Nella parte finale della sua relazione, riprodotta più sotto, Ferrer ha annunciato che presto la congregazione per il culto divino si doterà di un “ufficio per le arti e la musica liturgiche” che darà finalmente applicazione, in tutto il mondo, alle prescrizioni della Chiesa finora disattese, in primo luogo alla rinascita del canto gregoriano.
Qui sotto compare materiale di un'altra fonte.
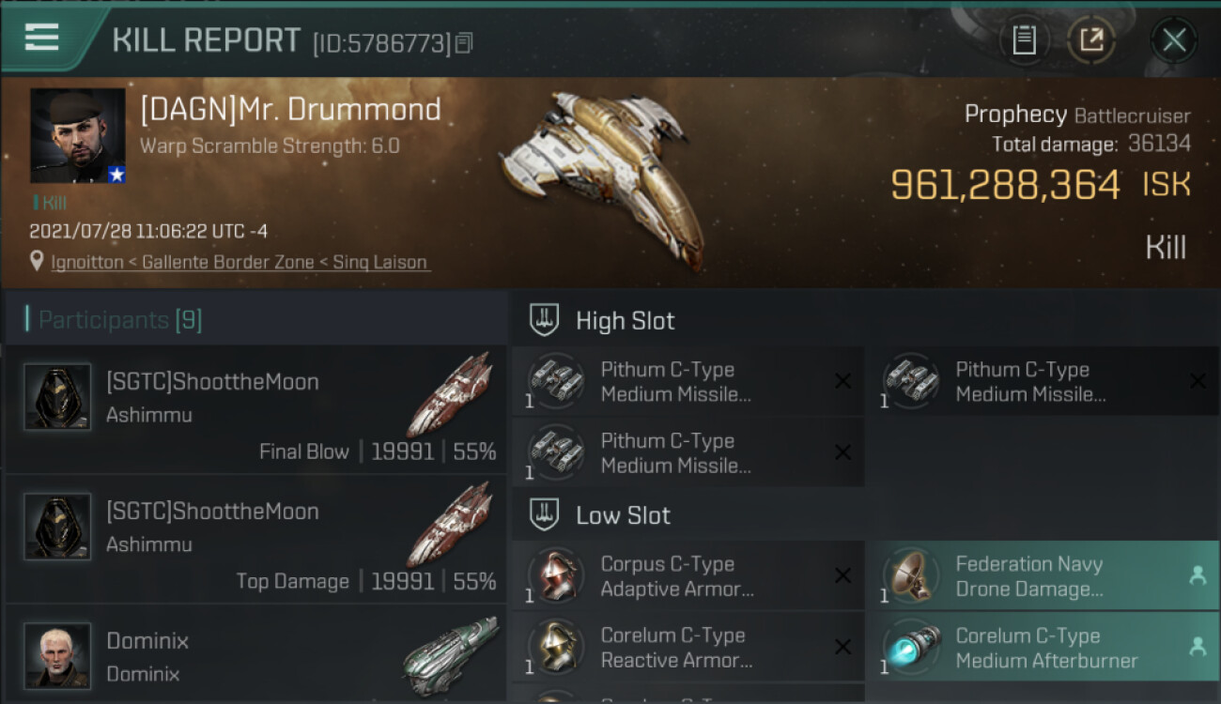Click the Dominix pilot portrait

click(57, 655)
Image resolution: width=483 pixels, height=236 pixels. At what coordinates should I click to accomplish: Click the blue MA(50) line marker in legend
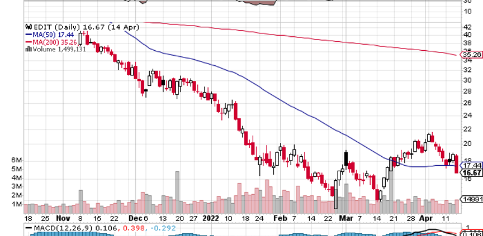click(29, 35)
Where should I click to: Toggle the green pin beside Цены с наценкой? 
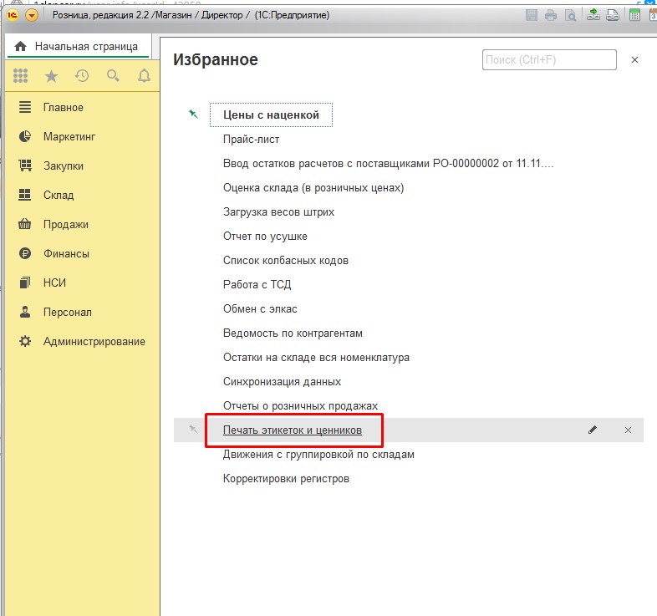194,115
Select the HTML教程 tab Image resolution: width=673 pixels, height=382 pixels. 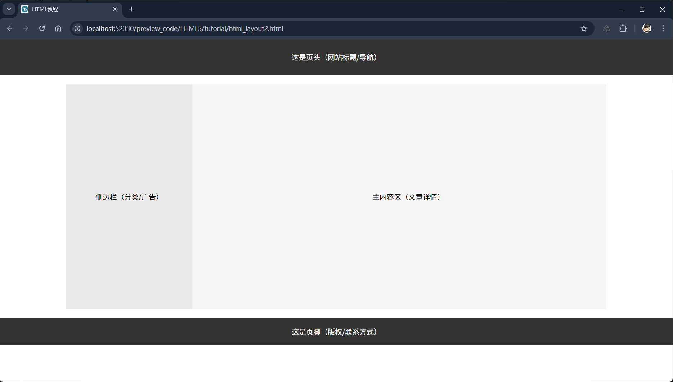65,9
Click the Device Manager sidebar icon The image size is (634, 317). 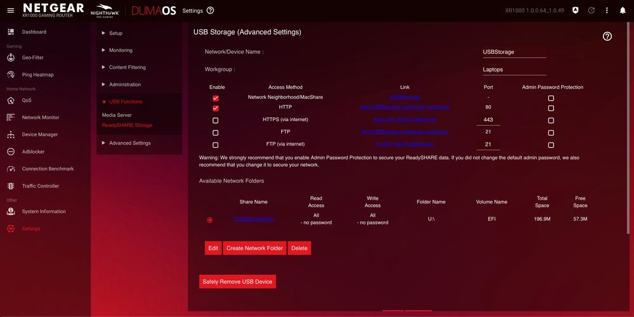click(11, 134)
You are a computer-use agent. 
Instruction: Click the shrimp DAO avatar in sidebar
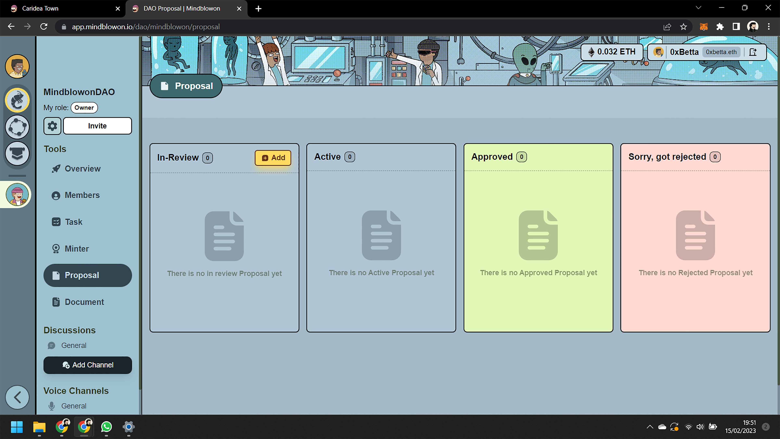17,100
Come si può leggere più sotto, Ferrer è molto dettagliato nell’anticipare il futuro programma del nuovo ufficio. Ma dice anche che il nuovo ufficio, per nascere, ancora attende “la conferma da parte della segreteria di Stato” presieduta dal cardinale Tarcisio Bertone. E non dice – ma lo si sa – che in curia il nuovo ufficio ha dei concorrenti. Perché anche il pontificio consiglio della cultura, presieduto dal cardinale Gianfranco Ravasi, ambisce ad avere voce in capitolo nell’arte e nella musica sacra.

Ad esempio, quando Ferrer dice che tra i compiti del nuovo ufficio della sua congregazione ci sarà “l’organizzazione di premi o concorsi internazionali di composizione”, omette di dire che il cardinale Ravasi ha già organizzato uno di questi concorsi internazionali: per una composizione che metta in musica il “Credo apostolico”.

La premiazione avverrà a fine estate a Perugia, nel quadro della Sagra Musicale Umbra. E nella giuria fa spicco monsignor Massimo Palombella, l’attuale direttore del coro della Cappella Sistina, molto criticato per il basso livello delle sue esecuzioni ed esponente di una visione della musica sacra lontana, se non opposta, a quella impersonata dai relatori della giornata di studi di Lecce.

Palombella, assieme a monsignor Marco Frisina, direttore del coro della basilica di San Giovanni in Laterano, e ai due ultimi titolari dell’ufficio della conferenza episcopale italiana per la musica liturgica, i sacerdoti Antonio Parisi e Vincenzo De Gregorio, guida il quartetto che ambisce a conquistare il controllo anche del Pontificio Istituto di Musica Sacra. Di questa manovra – e della visione musicale che i quattro rappresentano – www.chiesa ha dato conto in questo servizio dello scorso 30 marzo:

Non sacra musica, ma rumori d’assalto

A quella data, la nomina del nuovo preside del PIMS sembrava imminente. Invece ancora tarda ad arrivare.

In generale, sulla musica sacra, in curia si fronteggiano da un lato monsignor Palombella spalleggiato dai cardinali Bertone e Ravasi, e dall’altro le congregazioni per il culto divino e per l’educazione cattolica, il cui prefetto, il cardinale Zenon Grocholewski, è anche gran cancelliere del PIMS e ha preso come uno schiaffo il rifiuto da parte della segreteria di Stato del suo candidato alla presidenza dell’istituto, il francese Stephane Quessard, scelto in continuità col preside uscente Miserachs.

Il cardinale Bartolucci, 95 anni, appartiene naturalmente a questa seconda corrente. E come lui il cardinale Brandmüller, conterraneo del papa. È uno scontro che rappresenta due visioni antitetiche circa il futuro della musica liturgica. Se a decidere fosse alla fine Benedetto XVI – non solo sulla guida del PIMS ma anche sul primato in materia musicale della congregazione per il culto divino – non si avrebbe alcun dubbio sull’orientamento al quale andrebbero le preferenze del papa.

I cantori gregoriani diretti da Rampi, che accompagneranno la sua messa del 3 giugno a Milano, di tale orientamento sono un esempio preclaro.